Aim =>
Repeat every one of the lines below, word for word.
# Given records start
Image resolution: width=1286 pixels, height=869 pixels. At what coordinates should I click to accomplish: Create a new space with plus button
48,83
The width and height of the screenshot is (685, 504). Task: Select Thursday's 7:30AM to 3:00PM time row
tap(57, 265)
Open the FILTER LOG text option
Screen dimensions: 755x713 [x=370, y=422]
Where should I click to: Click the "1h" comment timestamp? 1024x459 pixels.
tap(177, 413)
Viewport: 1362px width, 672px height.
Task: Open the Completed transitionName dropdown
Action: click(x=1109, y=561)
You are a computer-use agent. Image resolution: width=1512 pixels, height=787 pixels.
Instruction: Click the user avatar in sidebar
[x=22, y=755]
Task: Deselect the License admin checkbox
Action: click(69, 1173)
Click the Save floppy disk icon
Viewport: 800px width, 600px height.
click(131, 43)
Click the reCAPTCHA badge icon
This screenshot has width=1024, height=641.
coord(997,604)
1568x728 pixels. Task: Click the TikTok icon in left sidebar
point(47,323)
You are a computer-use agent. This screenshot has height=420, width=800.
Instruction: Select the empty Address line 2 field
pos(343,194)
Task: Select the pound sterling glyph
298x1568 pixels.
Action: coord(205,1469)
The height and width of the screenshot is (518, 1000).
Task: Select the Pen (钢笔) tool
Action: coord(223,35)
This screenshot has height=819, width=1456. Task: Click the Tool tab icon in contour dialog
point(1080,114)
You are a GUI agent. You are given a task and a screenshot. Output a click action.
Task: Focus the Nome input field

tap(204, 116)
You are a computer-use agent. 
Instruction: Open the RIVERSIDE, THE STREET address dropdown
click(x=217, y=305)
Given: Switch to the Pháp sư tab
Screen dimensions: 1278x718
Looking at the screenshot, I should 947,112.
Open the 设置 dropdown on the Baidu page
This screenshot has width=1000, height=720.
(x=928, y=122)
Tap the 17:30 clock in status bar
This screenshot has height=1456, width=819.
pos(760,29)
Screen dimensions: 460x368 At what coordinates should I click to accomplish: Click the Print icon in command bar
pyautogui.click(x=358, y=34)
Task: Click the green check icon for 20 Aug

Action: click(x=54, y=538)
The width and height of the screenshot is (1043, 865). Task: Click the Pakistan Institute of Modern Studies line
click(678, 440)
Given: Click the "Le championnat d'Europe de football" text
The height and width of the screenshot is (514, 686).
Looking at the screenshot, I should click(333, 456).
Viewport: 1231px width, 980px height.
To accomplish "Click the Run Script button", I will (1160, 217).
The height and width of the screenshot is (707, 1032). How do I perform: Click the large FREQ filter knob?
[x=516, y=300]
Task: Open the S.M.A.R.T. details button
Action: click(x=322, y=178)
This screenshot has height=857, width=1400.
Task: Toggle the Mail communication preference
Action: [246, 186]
# Given records end
Written answer =>
Image resolution: width=1286 pixels, height=869 pixels. At what coordinates should I click to accomplish: Create a new space with plus button
48,83
The width and height of the screenshot is (685, 504). Task: Select Thursday's 7:30AM to 3:00PM time row
tap(57, 265)
Open the FILTER LOG text option
Screen dimensions: 755x713 [x=370, y=422]
Where should I click to: Click the "1h" comment timestamp? 1024x459 pixels.
tap(177, 413)
Viewport: 1362px width, 672px height.
Task: Open the Completed transitionName dropdown
Action: click(x=1109, y=561)
You are a computer-use agent. Image resolution: width=1512 pixels, height=787 pixels.
Instruction: Click the user avatar in sidebar
[x=22, y=755]
Task: Deselect the License admin checkbox
Action: click(69, 1173)
Click the Save floppy disk icon
Viewport: 800px width, 600px height.
click(131, 43)
Click the reCAPTCHA badge icon
This screenshot has width=1024, height=641.
coord(997,604)
1568x728 pixels. Task: Click the TikTok icon in left sidebar
point(47,323)
You are a computer-use agent. This screenshot has height=420, width=800.
Instruction: Select the empty Address line 2 field
pos(343,194)
Task: Select the pound sterling glyph
298x1568 pixels.
Action: coord(205,1469)
The height and width of the screenshot is (518, 1000).
Task: Select the Pen (钢笔) tool
Action: coord(223,35)
This screenshot has height=819, width=1456. Task: Click the Tool tab icon in contour dialog
point(1080,114)
You are a GUI agent. You are given a task and a screenshot. Output a click action.
Task: Focus the Nome input field

tap(204, 116)
You are a computer-use agent. 
Instruction: Open the RIVERSIDE, THE STREET address dropdown
click(x=217, y=305)
Given: Switch to the Pháp sư tab
Screen dimensions: 1278x718
Looking at the screenshot, I should 947,112.
Open the 设置 dropdown on the Baidu page
This screenshot has width=1000, height=720.
(x=928, y=122)
Tap the 17:30 clock in status bar
This screenshot has height=1456, width=819.
pos(760,29)
Screen dimensions: 460x368 At what coordinates should I click to accomplish: Click the Print icon in command bar
pyautogui.click(x=358, y=34)
Task: Click the green check icon for 20 Aug

Action: click(x=54, y=538)
The width and height of the screenshot is (1043, 865). Task: Click the Pakistan Institute of Modern Studies line
click(678, 440)
Given: Click the "Le championnat d'Europe de football" text
The height and width of the screenshot is (514, 686).
Looking at the screenshot, I should click(333, 456).
Viewport: 1231px width, 980px height.
To accomplish "Click the Run Script button", I will (1160, 217).
The height and width of the screenshot is (707, 1032). How do I perform: Click the large FREQ filter knob?
[x=516, y=300]
Task: Open the S.M.A.R.T. details button
Action: click(x=322, y=178)
This screenshot has height=857, width=1400.
Task: Toggle the Mail communication preference
Action: [246, 186]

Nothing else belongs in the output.